** Opening INFORMATION GIVEN block **
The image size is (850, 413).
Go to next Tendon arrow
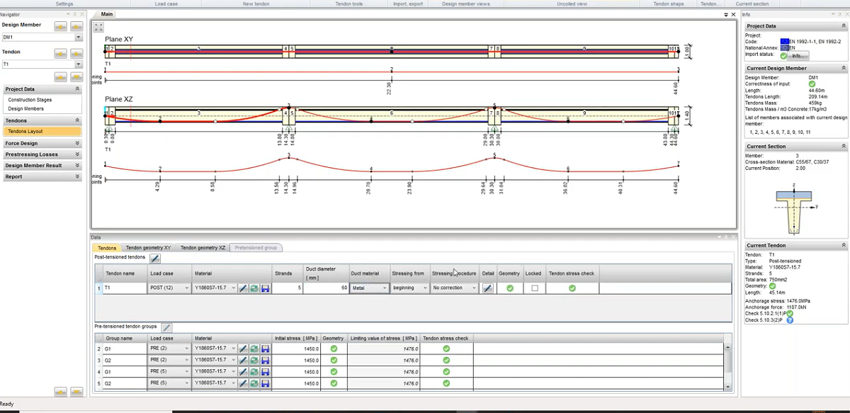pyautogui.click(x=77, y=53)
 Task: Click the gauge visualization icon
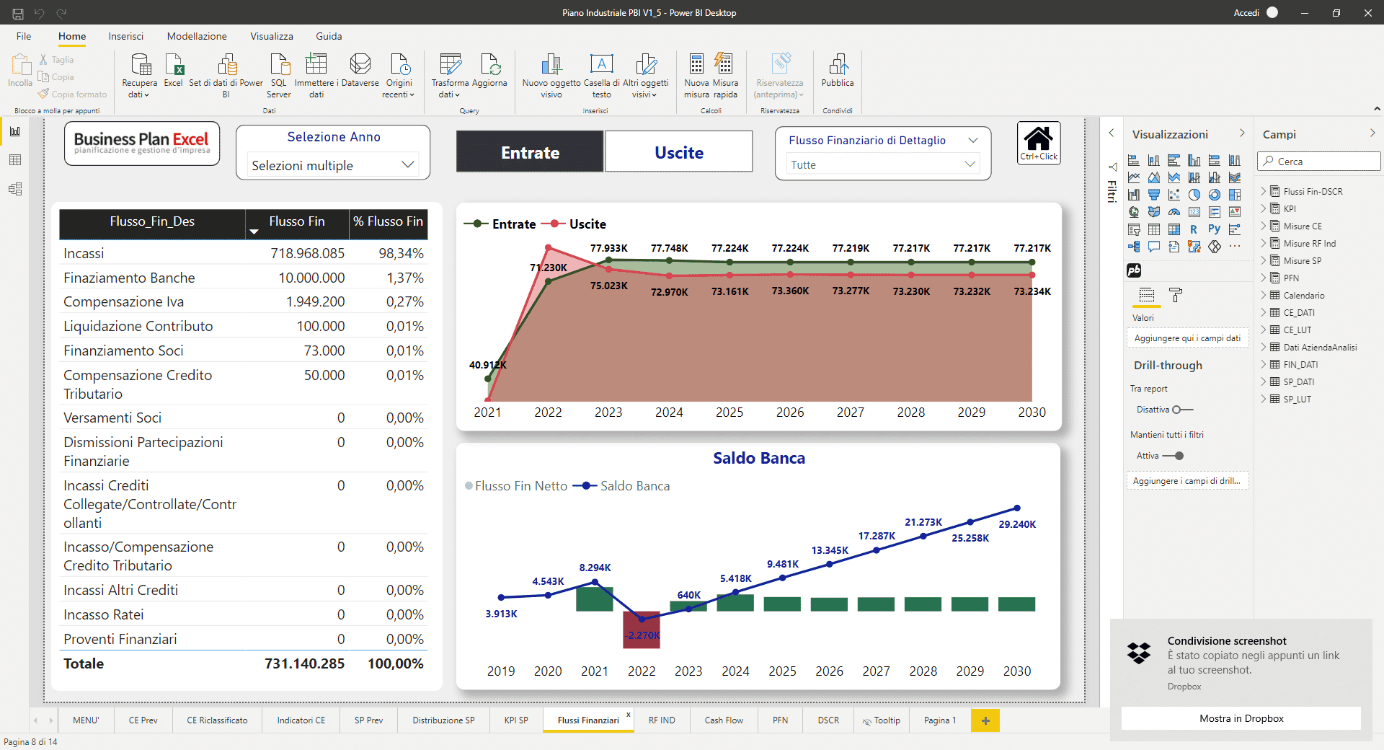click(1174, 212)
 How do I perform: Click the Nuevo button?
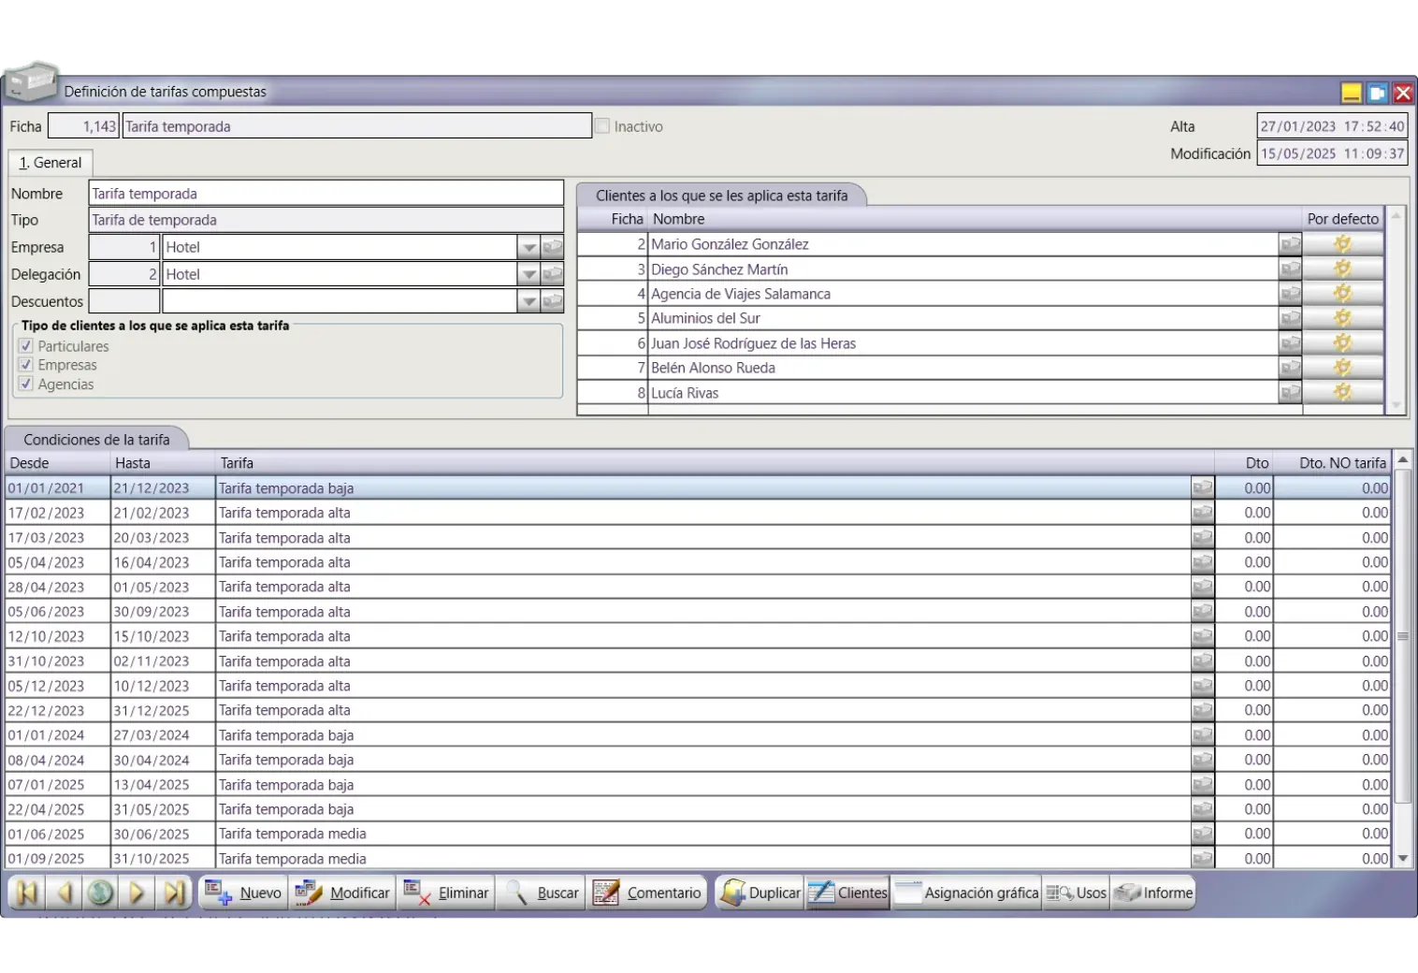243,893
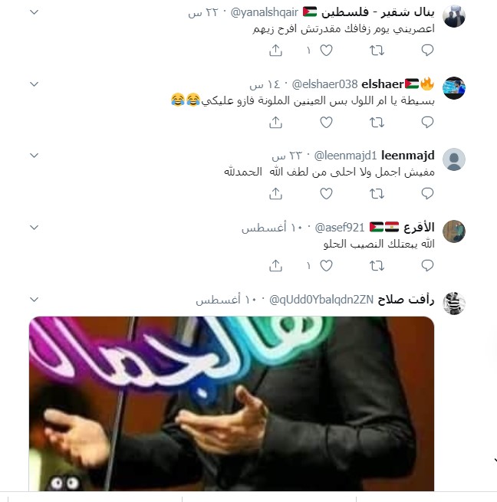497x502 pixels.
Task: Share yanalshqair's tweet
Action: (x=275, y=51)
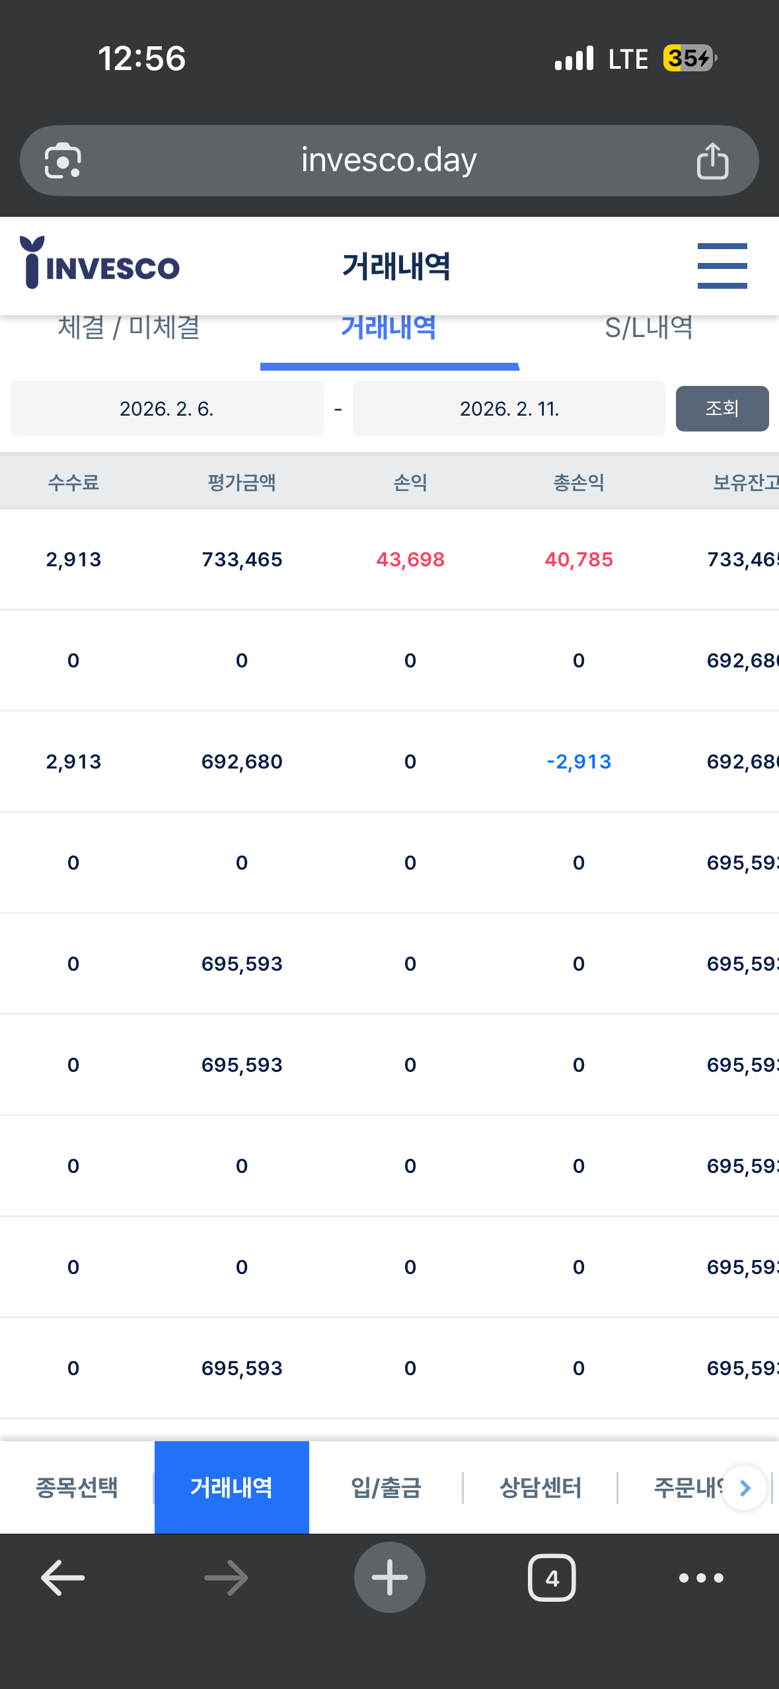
** Closing INFORMATION GIVEN block **
- [TASK DIRECTIONS]:
Output the records exactly, pictures excluded.

- [EXERCISE RESULT]:
The image size is (850, 413).
Go to next Tendon arrow
pyautogui.click(x=77, y=53)
 Task: Click the gauge visualization icon
click(1174, 212)
 How do I perform: Click the Nuevo button?
243,893
497x502 pixels.
Task: Share yanalshqair's tweet
Action: (x=275, y=51)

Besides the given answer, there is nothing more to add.